En plus d’être rebelle, Penda  est très ambitieuse. Elle s’entend très bien  avec son professeur de mathématiques, sciences physiques. Elle tend ainsi à se renforcer dans  les matières scientifiques. « Monsieur Bâ  dit que je dois être bien dans ce domaine si je veux concrétiser mon rêves de devenir médecin » dit-elle. L’enseignant confie:« c’est toujours encourageant  de trouver des filles comme ça dans des villages pareils. Aussi se fait-on le plaisir de les encadrer. Elles sont rares celles qui ont son ambition ici» Mieux  le  professeur montre cet élève en modèle. «  Elle est tout le temps citée  en exemple par les enseignants ici », dit-il.
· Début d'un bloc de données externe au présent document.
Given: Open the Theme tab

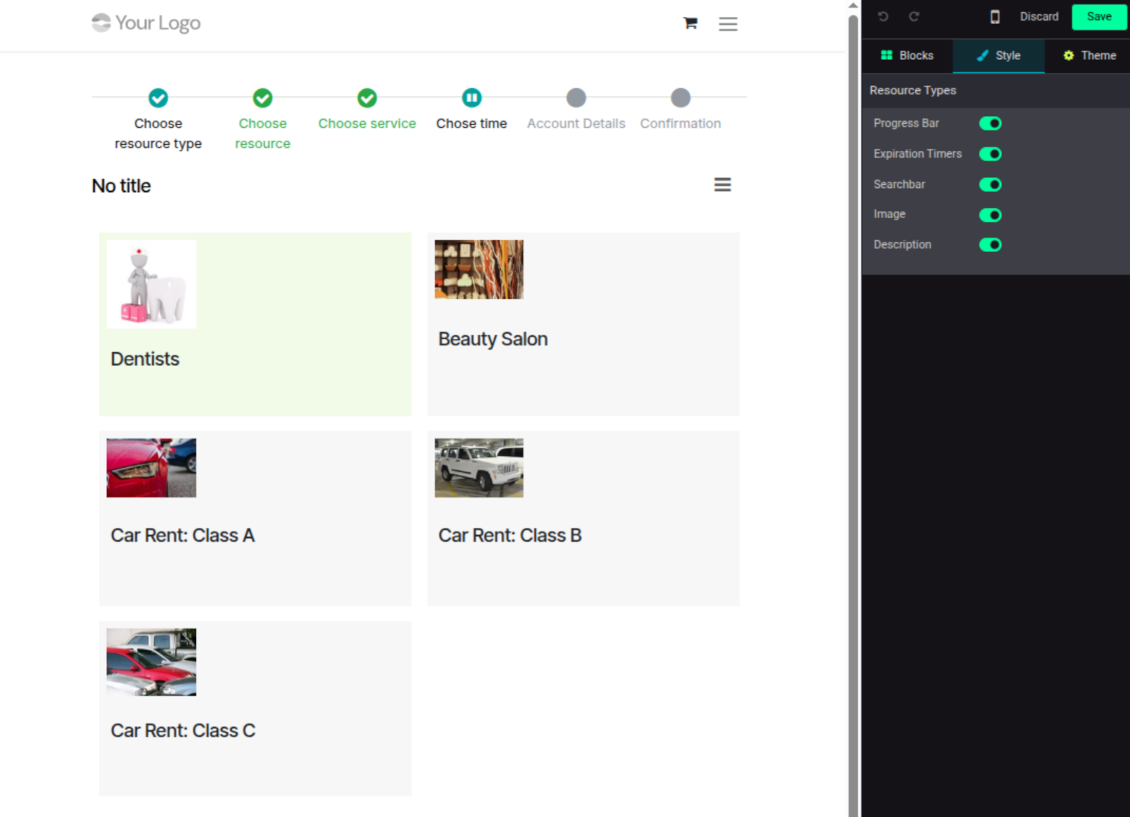Looking at the screenshot, I should point(1088,56).
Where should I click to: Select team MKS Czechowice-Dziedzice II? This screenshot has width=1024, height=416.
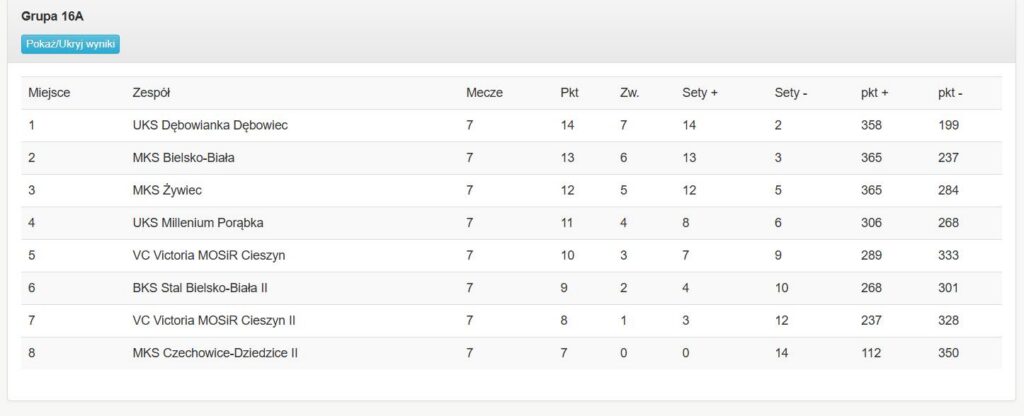(216, 353)
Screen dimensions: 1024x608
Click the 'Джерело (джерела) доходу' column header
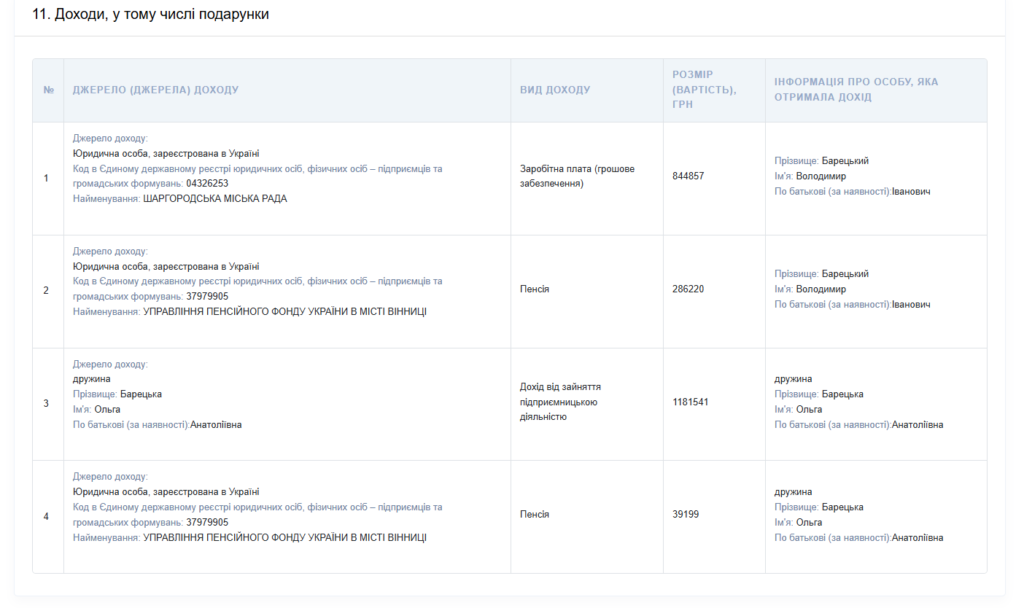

Plutard, elle  compte  mener le combat  contre les mariages précoces dans sa localité. Aujourd’hui elle  s’attache  à ne pas commettre un faux pas  sur ses études pour n’offrir aucun prétexte à son père qui ne manquerait pas de saisir la moindre occasion. Ses moyennes annuelles tournent depuis la sixième autour de 16/20.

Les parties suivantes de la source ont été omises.